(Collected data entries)

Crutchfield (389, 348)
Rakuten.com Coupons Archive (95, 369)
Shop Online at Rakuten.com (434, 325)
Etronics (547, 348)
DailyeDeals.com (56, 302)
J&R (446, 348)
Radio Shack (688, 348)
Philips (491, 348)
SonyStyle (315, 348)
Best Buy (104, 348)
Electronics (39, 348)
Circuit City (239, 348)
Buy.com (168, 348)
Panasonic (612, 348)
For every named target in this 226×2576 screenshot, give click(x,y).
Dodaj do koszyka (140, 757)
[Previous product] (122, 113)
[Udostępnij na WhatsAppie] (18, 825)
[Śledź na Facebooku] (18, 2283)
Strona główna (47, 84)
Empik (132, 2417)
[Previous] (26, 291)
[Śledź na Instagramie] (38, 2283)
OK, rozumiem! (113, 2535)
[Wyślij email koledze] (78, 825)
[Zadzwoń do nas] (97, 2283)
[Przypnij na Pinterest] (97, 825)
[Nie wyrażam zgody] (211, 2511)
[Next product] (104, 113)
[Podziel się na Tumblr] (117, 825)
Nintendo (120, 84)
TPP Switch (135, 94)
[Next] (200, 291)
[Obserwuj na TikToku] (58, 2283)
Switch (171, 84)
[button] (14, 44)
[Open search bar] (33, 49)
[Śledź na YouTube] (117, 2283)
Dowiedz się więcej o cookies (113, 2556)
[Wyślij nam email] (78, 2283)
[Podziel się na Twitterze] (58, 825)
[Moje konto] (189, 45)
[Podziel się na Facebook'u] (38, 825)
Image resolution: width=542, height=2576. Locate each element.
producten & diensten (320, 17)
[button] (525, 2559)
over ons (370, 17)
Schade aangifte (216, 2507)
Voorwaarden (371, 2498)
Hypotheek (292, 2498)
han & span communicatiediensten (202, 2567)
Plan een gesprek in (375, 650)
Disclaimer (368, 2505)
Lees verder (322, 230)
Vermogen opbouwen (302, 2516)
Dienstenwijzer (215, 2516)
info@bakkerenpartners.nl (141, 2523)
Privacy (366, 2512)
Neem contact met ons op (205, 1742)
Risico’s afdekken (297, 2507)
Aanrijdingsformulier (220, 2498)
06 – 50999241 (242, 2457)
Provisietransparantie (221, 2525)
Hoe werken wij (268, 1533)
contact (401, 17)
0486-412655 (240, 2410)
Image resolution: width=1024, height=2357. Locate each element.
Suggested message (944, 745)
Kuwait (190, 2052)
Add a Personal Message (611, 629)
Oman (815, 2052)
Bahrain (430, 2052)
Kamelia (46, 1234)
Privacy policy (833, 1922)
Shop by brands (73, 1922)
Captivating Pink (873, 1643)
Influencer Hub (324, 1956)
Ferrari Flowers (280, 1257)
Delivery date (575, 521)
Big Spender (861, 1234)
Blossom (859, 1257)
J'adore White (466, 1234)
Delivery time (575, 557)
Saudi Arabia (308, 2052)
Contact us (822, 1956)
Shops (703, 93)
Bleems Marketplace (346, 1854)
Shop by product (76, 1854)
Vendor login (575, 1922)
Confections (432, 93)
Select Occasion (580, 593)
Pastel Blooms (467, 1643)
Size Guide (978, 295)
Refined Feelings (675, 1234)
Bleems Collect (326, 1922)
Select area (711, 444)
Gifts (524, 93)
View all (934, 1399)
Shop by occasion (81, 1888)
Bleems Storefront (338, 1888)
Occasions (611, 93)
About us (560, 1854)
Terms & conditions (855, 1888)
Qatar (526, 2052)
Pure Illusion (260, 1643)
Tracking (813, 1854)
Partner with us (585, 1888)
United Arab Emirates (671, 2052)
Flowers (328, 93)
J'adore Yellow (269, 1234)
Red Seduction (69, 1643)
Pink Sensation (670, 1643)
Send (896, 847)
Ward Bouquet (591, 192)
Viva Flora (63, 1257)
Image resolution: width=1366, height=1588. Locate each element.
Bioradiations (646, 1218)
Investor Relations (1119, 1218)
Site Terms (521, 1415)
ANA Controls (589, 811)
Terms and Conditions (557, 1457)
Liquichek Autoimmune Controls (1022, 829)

## [Description of the task]
Your answer should be the data above, retyped exactly.

## [Response box]
Crutchfield (389, 348)
Rakuten.com Coupons Archive (95, 369)
Shop Online at Rakuten.com (434, 325)
Etronics (547, 348)
DailyeDeals.com (56, 302)
J&R (446, 348)
Radio Shack (688, 348)
Philips (491, 348)
SonyStyle (315, 348)
Best Buy (104, 348)
Electronics (39, 348)
Circuit City (239, 348)
Buy.com (168, 348)
Panasonic (612, 348)
For every named target in this 226×2576 screenshot, give click(x,y).
Dodaj do koszyka (140, 757)
[Previous product] (122, 113)
[Udostępnij na WhatsAppie] (18, 825)
[Śledź na Facebooku] (18, 2283)
Strona główna (47, 84)
Empik (132, 2417)
[Previous] (26, 291)
[Śledź na Instagramie] (38, 2283)
OK, rozumiem! (113, 2535)
[Wyślij email koledze] (78, 825)
[Zadzwoń do nas] (97, 2283)
[Przypnij na Pinterest] (97, 825)
[Nie wyrażam zgody] (211, 2511)
[Next product] (104, 113)
[Podziel się na Tumblr] (117, 825)
Nintendo (120, 84)
TPP Switch (135, 94)
[Next] (200, 291)
[Obserwuj na TikToku] (58, 2283)
Switch (171, 84)
[button] (14, 44)
[Open search bar] (33, 49)
[Śledź na YouTube] (117, 2283)
Dowiedz się więcej o cookies (113, 2556)
[Wyślij nam email] (78, 2283)
[Podziel się na Twitterze] (58, 825)
[Moje konto] (189, 45)
[Podziel się na Facebook'u] (38, 825)
Image resolution: width=542, height=2576. Locate each element.
producten & diensten (320, 17)
[button] (525, 2559)
over ons (370, 17)
Schade aangifte (216, 2507)
Voorwaarden (371, 2498)
Hypotheek (292, 2498)
han & span communicatiediensten (202, 2567)
Plan een gesprek in (375, 650)
Disclaimer (368, 2505)
Lees verder (322, 230)
Vermogen opbouwen (302, 2516)
Dienstenwijzer (215, 2516)
info@bakkerenpartners.nl (141, 2523)
Privacy (366, 2512)
Neem contact met ons op (205, 1742)
Risico’s afdekken (297, 2507)
Aanrijdingsformulier (220, 2498)
06 – 50999241 (242, 2457)
Provisietransparantie (221, 2525)
Hoe werken wij (268, 1533)
contact (401, 17)
0486-412655 (240, 2410)
Image resolution: width=1024, height=2357. Locate each element.
Suggested message (944, 745)
Kuwait (190, 2052)
Add a Personal Message (611, 629)
Oman (815, 2052)
Bahrain (430, 2052)
Kamelia (46, 1234)
Privacy policy (833, 1922)
Shop by brands (73, 1922)
Captivating Pink (873, 1643)
Influencer Hub (324, 1956)
Ferrari Flowers (280, 1257)
Delivery date (575, 521)
Big Spender (861, 1234)
Blossom (859, 1257)
J'adore White (466, 1234)
Delivery time (575, 557)
Saudi Arabia (308, 2052)
Contact us (822, 1956)
Shops (703, 93)
Bleems Marketplace (346, 1854)
Shop by product (76, 1854)
Vendor login (575, 1922)
Confections (432, 93)
Select Occasion (580, 593)
Pastel Blooms (467, 1643)
Size Guide (978, 295)
Refined Feelings (675, 1234)
Bleems Collect (326, 1922)
Select area (711, 444)
Gifts (524, 93)
View all (934, 1399)
Shop by occasion (81, 1888)
Bleems Storefront (338, 1888)
Occasions (611, 93)
About us (560, 1854)
Terms & conditions (855, 1888)
Qatar (526, 2052)
Pure Illusion (260, 1643)
Tracking (813, 1854)
Partner with us (585, 1888)
United Arab Emirates (671, 2052)
Flowers (328, 93)
J'adore Yellow (269, 1234)
Red Seduction (69, 1643)
Pink Sensation (670, 1643)
Send (896, 847)
Ward Bouquet (591, 192)
Viva Flora (63, 1257)
Image resolution: width=1366, height=1588. Locate each element.
Bioradiations (646, 1218)
Investor Relations (1119, 1218)
Site Terms (521, 1415)
ANA Controls (589, 811)
Terms and Conditions (557, 1457)
Liquichek Autoimmune Controls (1022, 829)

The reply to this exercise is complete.